State how many lines in the items below contain the string "plus" with matching case. Reply with the number alone.

— start DATA EXTRACT —

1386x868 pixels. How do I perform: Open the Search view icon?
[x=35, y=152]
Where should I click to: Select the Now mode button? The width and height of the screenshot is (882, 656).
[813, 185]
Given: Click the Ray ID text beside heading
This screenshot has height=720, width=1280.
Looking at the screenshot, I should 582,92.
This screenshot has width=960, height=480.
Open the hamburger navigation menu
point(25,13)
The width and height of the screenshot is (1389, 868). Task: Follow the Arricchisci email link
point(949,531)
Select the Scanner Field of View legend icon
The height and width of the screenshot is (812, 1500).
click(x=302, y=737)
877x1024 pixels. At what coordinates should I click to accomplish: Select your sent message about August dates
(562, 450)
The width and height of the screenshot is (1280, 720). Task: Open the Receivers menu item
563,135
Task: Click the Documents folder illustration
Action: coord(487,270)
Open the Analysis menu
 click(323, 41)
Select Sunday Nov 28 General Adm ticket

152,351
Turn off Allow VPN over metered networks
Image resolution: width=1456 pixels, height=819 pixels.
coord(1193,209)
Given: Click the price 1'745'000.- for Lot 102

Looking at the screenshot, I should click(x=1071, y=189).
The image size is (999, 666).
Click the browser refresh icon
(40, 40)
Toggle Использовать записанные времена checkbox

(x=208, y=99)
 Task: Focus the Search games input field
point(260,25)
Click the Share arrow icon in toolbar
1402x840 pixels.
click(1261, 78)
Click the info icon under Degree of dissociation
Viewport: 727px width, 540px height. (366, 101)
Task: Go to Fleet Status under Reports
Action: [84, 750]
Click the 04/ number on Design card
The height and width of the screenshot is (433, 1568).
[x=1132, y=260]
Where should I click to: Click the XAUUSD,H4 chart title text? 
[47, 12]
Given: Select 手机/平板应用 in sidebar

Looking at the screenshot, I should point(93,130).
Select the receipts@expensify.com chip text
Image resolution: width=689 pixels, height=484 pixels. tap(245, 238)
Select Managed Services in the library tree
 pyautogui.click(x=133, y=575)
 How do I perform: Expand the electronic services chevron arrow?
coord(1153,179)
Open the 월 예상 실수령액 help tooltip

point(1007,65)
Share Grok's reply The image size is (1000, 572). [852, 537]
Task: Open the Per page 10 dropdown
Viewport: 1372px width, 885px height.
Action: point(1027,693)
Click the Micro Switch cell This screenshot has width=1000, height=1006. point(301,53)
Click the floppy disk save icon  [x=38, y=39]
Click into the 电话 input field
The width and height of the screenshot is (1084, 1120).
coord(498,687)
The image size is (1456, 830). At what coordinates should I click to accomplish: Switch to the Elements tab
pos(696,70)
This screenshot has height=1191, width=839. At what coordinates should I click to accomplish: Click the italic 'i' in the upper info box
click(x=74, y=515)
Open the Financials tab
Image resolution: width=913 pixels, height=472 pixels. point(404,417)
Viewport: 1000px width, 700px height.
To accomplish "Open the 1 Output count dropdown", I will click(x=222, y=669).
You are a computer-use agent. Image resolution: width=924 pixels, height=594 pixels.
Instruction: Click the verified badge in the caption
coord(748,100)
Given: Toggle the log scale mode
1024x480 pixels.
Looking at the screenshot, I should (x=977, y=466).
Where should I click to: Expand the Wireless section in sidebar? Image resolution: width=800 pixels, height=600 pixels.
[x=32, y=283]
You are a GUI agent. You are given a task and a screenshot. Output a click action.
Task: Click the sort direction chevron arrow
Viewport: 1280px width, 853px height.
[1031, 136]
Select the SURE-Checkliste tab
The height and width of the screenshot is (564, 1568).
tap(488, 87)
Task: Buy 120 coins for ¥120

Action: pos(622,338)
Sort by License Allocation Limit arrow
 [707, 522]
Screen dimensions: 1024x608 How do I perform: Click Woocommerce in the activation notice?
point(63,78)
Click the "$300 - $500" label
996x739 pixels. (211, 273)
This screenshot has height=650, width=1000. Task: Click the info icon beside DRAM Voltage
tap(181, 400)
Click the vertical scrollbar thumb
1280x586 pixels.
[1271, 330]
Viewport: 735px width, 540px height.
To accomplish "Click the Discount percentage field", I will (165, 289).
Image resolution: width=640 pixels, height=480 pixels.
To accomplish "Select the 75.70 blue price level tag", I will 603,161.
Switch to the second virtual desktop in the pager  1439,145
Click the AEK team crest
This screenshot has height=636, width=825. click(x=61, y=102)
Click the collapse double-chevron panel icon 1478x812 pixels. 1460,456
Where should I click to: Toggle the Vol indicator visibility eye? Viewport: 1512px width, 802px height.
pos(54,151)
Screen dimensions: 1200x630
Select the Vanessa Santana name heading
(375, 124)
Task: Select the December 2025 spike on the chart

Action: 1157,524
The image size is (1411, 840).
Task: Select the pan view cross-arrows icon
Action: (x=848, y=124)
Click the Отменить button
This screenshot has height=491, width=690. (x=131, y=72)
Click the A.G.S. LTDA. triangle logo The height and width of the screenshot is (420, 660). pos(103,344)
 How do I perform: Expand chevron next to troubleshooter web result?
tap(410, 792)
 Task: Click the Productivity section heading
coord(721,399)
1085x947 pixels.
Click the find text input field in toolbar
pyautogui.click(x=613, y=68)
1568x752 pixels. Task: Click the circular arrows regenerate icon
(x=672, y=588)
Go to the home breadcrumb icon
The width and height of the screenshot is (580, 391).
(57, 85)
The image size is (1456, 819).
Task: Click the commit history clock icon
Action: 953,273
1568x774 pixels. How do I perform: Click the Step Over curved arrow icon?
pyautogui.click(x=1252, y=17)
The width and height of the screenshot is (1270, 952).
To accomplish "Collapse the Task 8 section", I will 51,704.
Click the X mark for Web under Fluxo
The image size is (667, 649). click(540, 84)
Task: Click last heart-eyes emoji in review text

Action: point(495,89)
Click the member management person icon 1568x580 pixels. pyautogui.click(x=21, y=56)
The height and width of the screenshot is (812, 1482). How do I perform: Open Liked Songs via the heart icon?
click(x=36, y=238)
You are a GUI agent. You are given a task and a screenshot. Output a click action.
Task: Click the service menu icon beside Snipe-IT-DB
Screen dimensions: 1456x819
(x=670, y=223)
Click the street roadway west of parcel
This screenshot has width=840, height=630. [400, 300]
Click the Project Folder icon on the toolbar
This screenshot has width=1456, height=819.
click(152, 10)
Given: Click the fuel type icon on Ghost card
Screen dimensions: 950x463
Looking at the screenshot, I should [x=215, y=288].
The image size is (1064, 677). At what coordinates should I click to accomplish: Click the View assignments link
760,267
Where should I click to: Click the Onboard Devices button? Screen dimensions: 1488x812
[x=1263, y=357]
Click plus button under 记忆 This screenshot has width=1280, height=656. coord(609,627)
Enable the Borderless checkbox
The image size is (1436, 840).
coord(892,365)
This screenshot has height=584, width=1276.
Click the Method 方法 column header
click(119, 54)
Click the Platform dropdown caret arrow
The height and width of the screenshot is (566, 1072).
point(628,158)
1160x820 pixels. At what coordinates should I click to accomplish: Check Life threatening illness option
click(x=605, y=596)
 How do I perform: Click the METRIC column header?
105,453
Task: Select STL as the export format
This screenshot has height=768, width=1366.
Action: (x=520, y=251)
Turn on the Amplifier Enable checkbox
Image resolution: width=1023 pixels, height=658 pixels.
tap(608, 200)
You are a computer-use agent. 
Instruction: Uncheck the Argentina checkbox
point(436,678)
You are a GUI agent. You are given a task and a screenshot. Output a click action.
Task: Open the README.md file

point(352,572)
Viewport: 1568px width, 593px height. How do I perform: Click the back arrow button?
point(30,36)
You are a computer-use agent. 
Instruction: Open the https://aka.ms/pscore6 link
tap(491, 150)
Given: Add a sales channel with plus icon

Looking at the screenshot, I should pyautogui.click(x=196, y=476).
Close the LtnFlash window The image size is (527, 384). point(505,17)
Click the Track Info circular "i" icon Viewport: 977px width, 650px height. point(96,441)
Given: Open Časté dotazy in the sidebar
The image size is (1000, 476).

— end DATA EXTRACT —

* REPLY
2